### WORK REQUEST
Write out the data exactly as given, dropping every picture.
Top of SOURCE RECORDS
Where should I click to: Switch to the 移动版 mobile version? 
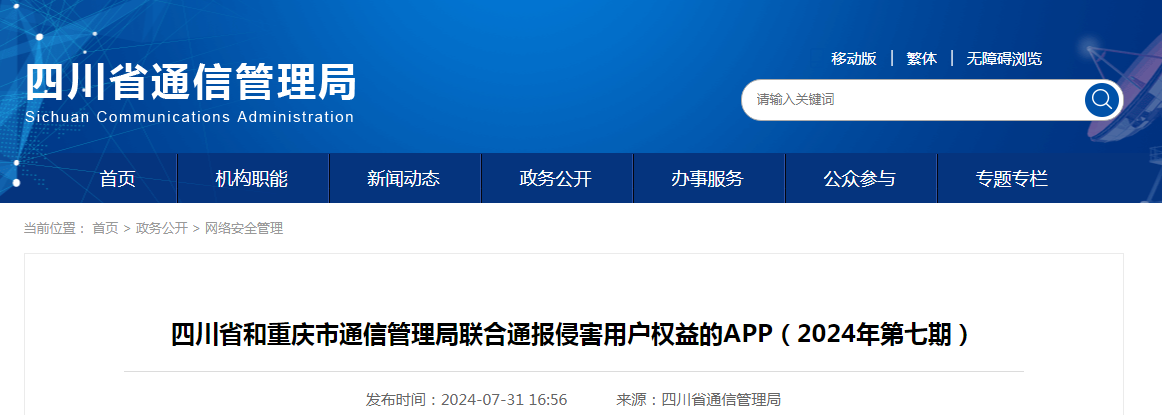pyautogui.click(x=853, y=59)
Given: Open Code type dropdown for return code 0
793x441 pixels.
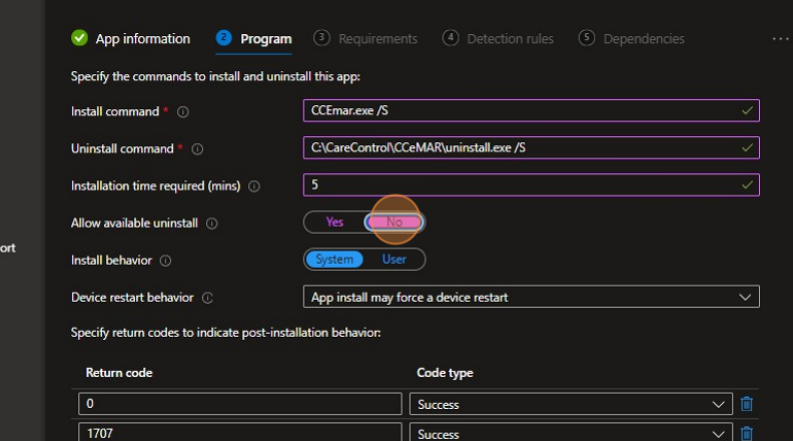Looking at the screenshot, I should (x=570, y=404).
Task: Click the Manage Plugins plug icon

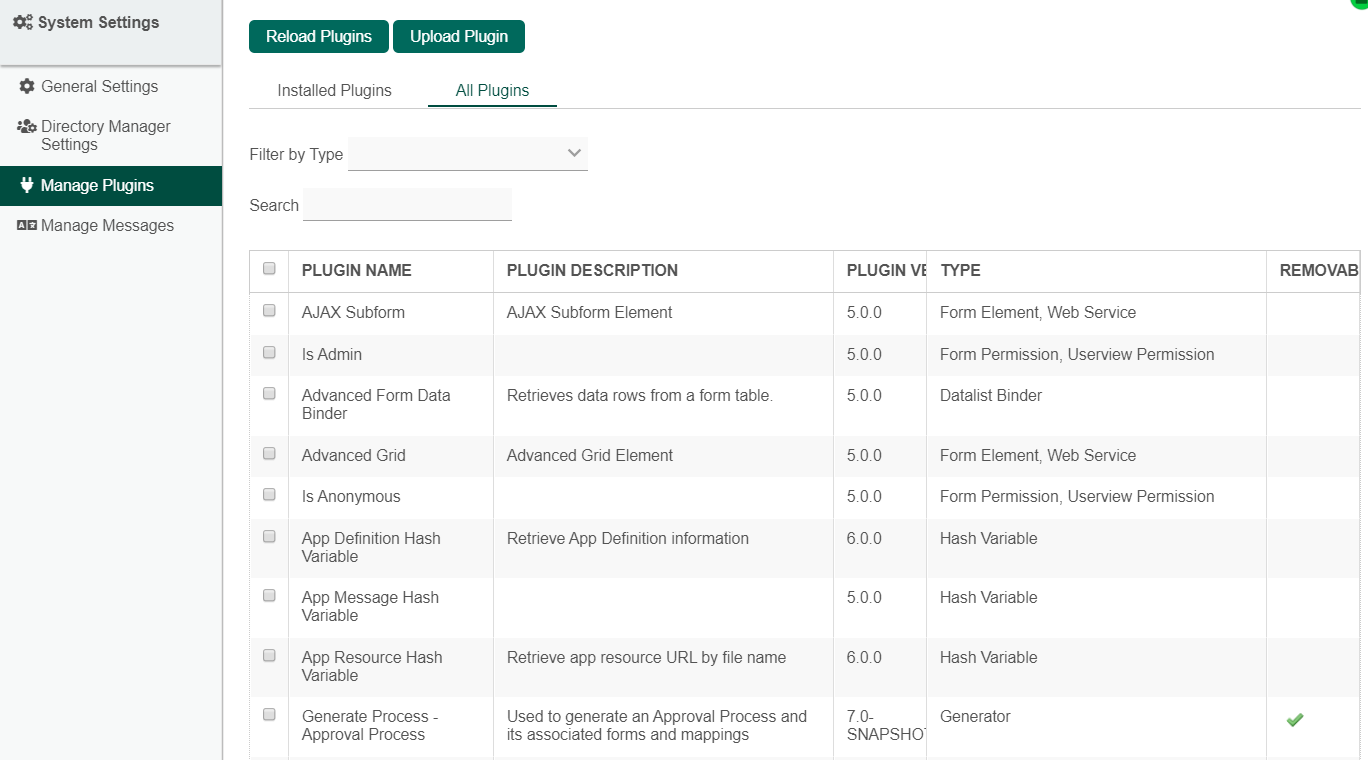Action: pyautogui.click(x=27, y=186)
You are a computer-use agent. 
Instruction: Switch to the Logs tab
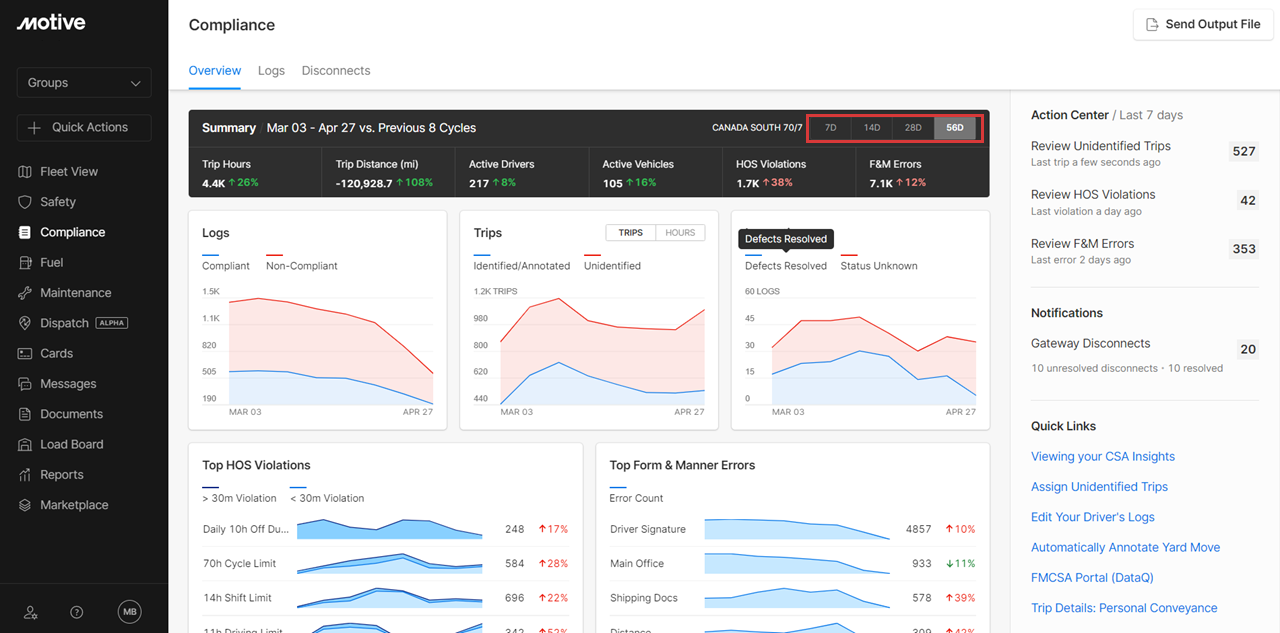[271, 71]
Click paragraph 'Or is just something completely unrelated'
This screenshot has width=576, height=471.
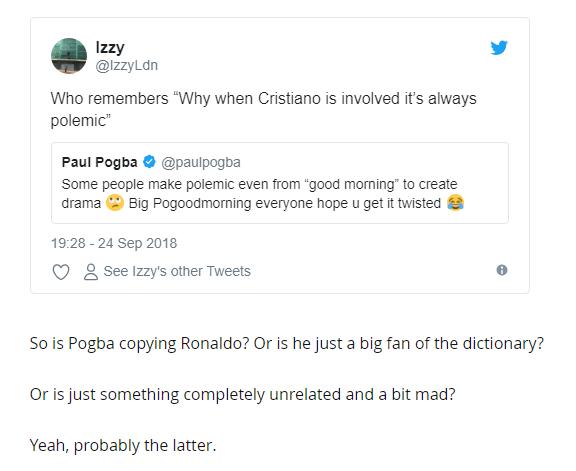(242, 395)
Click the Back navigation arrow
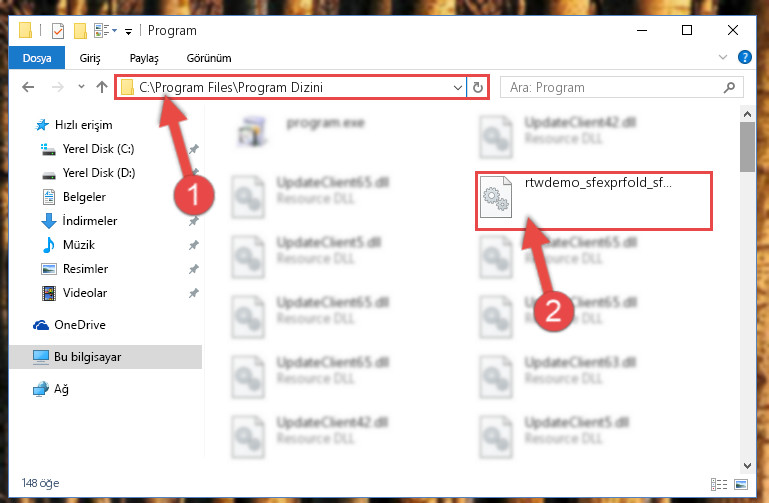Viewport: 769px width, 503px height. [28, 87]
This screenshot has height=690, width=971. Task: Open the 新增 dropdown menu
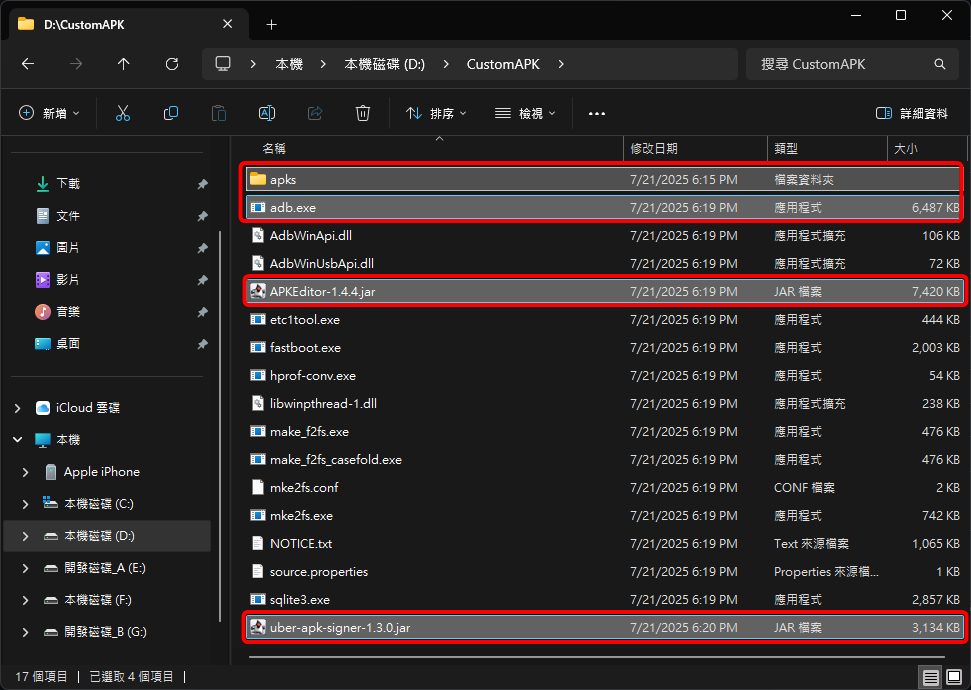click(48, 113)
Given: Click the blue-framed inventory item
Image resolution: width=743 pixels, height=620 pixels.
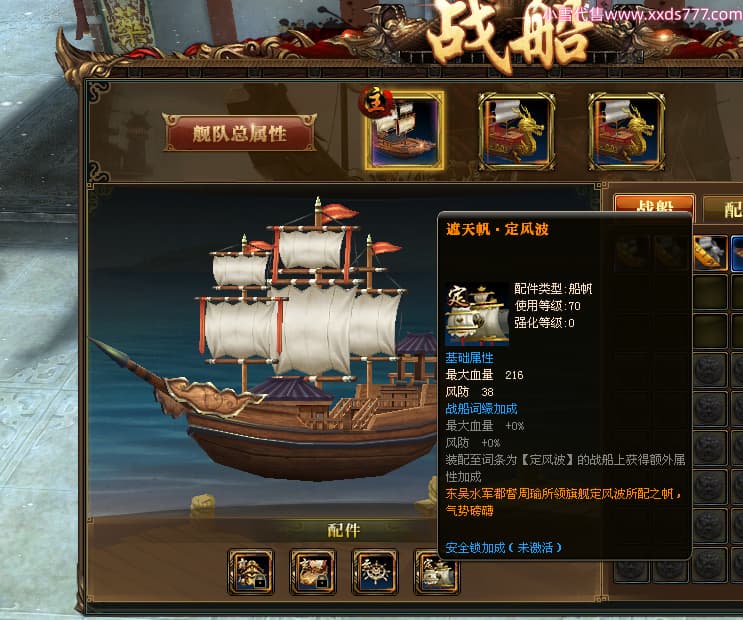Looking at the screenshot, I should tap(737, 253).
Bottom of SOURCE RECORDS
### TASK OUTPUT
Where should I click to: Switch to the 移动版 mobile version? 
pyautogui.click(x=853, y=59)
Given: Open Code type dropdown for return code 0
793x441 pixels.
Looking at the screenshot, I should (x=570, y=404).
Task: Click the Manage Plugins plug icon

Action: pyautogui.click(x=27, y=186)
You are a computer-use agent. 
Instruction: Switch to the Logs tab
[271, 71]
Click paragraph 'Or is just something completely unrelated'
This screenshot has width=576, height=471.
(242, 395)
Click the Back navigation arrow
Viewport: 769px width, 503px height. [28, 87]
This screenshot has height=690, width=971. Task: Open the 新增 dropdown menu
click(48, 113)
Given: Click the blue-framed inventory item
Image resolution: width=743 pixels, height=620 pixels.
Looking at the screenshot, I should tap(737, 253).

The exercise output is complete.